*Supplied records*.
◆ ◆ ◆ ◆ ◆ ◆ ◆

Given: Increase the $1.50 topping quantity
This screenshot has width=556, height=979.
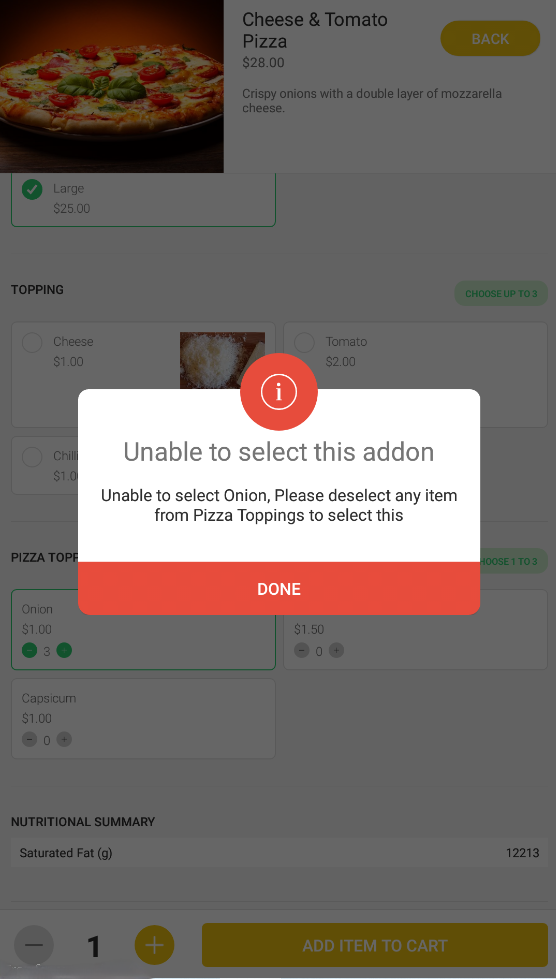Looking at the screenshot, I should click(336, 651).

◆ ◆ ◆ ◆ ◆ ◆ ◆

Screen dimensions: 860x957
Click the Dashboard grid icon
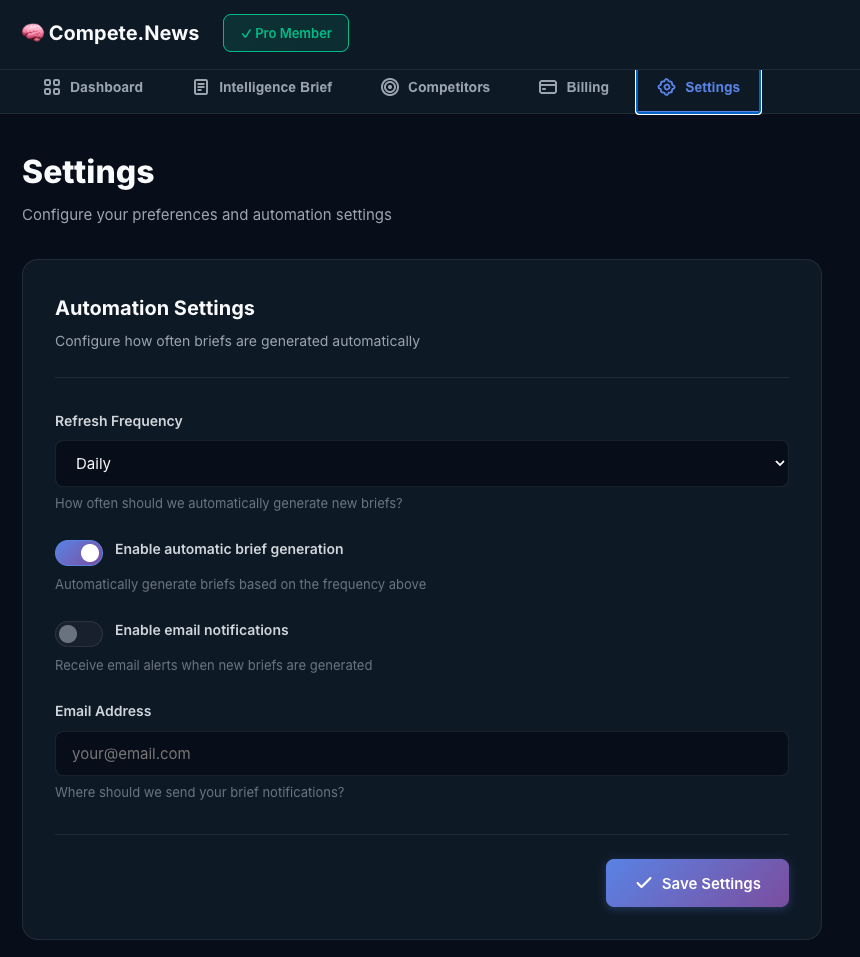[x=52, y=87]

◆ ◆ ◆ ◆ ◆ ◆ ◆

*Problem description*.
Copy the data word for word, starting at the line that contains "Screen dimensions: 860x957" and ending at the line that contains "[x=52, y=87]", both lines included. Leave the pictures out.

*Output of the exercise*.
Screen dimensions: 860x957
Click the Dashboard grid icon
[x=52, y=87]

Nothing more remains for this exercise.